Your goal
Update the rows below by replacing each "GUI agent" with "screen agent" and keeping all other text the same.

[BEGIN Extracted entries]

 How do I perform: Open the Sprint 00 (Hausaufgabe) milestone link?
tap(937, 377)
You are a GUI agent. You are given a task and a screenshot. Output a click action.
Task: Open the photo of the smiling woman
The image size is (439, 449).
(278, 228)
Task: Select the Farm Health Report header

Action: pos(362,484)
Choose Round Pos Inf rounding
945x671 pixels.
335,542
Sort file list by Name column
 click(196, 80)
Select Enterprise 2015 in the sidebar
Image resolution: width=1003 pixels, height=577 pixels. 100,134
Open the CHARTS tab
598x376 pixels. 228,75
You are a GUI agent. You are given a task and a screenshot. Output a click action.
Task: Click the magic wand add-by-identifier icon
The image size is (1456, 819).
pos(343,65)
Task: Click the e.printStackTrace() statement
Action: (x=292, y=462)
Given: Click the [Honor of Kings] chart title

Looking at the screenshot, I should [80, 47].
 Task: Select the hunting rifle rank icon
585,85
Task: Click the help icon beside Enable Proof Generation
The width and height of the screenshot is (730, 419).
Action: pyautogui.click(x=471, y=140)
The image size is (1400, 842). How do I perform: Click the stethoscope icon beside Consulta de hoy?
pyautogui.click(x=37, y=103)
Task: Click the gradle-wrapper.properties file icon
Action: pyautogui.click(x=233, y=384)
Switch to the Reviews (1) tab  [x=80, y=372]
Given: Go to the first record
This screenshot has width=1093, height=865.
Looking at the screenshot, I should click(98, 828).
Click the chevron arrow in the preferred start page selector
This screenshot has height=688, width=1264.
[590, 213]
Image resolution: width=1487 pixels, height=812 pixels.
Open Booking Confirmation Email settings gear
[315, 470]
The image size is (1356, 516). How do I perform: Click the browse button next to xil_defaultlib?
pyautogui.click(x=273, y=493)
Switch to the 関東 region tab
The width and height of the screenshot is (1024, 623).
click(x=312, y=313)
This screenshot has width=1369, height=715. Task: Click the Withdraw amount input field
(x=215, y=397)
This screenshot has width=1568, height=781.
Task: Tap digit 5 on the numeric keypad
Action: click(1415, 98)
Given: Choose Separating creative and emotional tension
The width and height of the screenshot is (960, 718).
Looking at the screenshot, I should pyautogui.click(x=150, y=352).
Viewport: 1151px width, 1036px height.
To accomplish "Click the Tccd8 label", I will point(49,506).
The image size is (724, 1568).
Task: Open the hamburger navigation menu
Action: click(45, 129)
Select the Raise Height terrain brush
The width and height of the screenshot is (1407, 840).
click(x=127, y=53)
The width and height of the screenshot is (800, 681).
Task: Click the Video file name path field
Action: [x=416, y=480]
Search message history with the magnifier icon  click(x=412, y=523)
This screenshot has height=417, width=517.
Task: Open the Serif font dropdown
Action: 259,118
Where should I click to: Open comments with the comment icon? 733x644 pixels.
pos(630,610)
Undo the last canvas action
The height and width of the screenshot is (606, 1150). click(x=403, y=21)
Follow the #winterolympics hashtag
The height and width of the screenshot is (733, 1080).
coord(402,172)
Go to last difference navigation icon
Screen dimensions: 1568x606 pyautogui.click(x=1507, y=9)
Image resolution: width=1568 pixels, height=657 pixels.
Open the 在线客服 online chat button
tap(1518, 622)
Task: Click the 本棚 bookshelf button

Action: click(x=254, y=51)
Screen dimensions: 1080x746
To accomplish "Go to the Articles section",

[END Extracted entries]

Output for this exercise
 How do I perform: Open the Sprint 00 (Hausaufgabe) milestone link?
tap(937, 377)
You are a screen agent. You are given a task and a screenshot. Output a click action.
Task: Open the photo of the smiling woman
The image size is (439, 449).
(278, 228)
Task: Select the Farm Health Report header

Action: pos(362,484)
Choose Round Pos Inf rounding
945x671 pixels.
335,542
Sort file list by Name column
 click(196, 80)
Select Enterprise 2015 in the sidebar
Image resolution: width=1003 pixels, height=577 pixels. 100,134
Open the CHARTS tab
598x376 pixels. 228,75
You are a screen agent. You are given a task and a screenshot. Output a click action.
Task: Click the magic wand add-by-identifier icon
The image size is (1456, 819).
pos(343,65)
Task: Click the e.printStackTrace() statement
Action: (x=292, y=462)
Given: Click the [Honor of Kings] chart title

Looking at the screenshot, I should [80, 47].
 Task: Select the hunting rifle rank icon
585,85
Task: Click the help icon beside Enable Proof Generation
The width and height of the screenshot is (730, 419).
Action: pyautogui.click(x=471, y=140)
The image size is (1400, 842). How do I perform: Click the stethoscope icon beside Consulta de hoy?
pyautogui.click(x=37, y=103)
Task: Click the gradle-wrapper.properties file icon
Action: pyautogui.click(x=233, y=384)
Switch to the Reviews (1) tab  [x=80, y=372]
Given: Go to the first record
This screenshot has width=1093, height=865.
Looking at the screenshot, I should click(98, 828).
Click the chevron arrow in the preferred start page selector
This screenshot has height=688, width=1264.
[590, 213]
Image resolution: width=1487 pixels, height=812 pixels.
Open Booking Confirmation Email settings gear
[315, 470]
The image size is (1356, 516). How do I perform: Click the browse button next to xil_defaultlib?
pyautogui.click(x=273, y=493)
Switch to the 関東 region tab
The width and height of the screenshot is (1024, 623).
click(x=312, y=313)
This screenshot has width=1369, height=715. Task: Click the Withdraw amount input field
(x=215, y=397)
This screenshot has width=1568, height=781.
Task: Tap digit 5 on the numeric keypad
Action: click(1415, 98)
Given: Choose Separating creative and emotional tension
The width and height of the screenshot is (960, 718).
Looking at the screenshot, I should pyautogui.click(x=150, y=352).
Viewport: 1151px width, 1036px height.
To accomplish "Click the Tccd8 label", I will point(49,506).
The image size is (724, 1568).
Task: Open the hamburger navigation menu
Action: click(45, 129)
Select the Raise Height terrain brush
The width and height of the screenshot is (1407, 840).
click(x=127, y=53)
The width and height of the screenshot is (800, 681).
Task: Click the Video file name path field
Action: [x=416, y=480]
Search message history with the magnifier icon  click(x=412, y=523)
This screenshot has height=417, width=517.
Task: Open the Serif font dropdown
Action: 259,118
Where should I click to: Open comments with the comment icon? 733x644 pixels.
pos(630,610)
Undo the last canvas action
The height and width of the screenshot is (606, 1150). click(x=403, y=21)
Follow the #winterolympics hashtag
The height and width of the screenshot is (733, 1080).
coord(402,172)
Go to last difference navigation icon
Screen dimensions: 1568x606 pyautogui.click(x=1507, y=9)
Image resolution: width=1568 pixels, height=657 pixels.
Open the 在线客服 online chat button
tap(1518, 622)
Task: Click the 本棚 bookshelf button

Action: click(x=254, y=51)
Screen dimensions: 1080x746
To accomplish "Go to the Articles section",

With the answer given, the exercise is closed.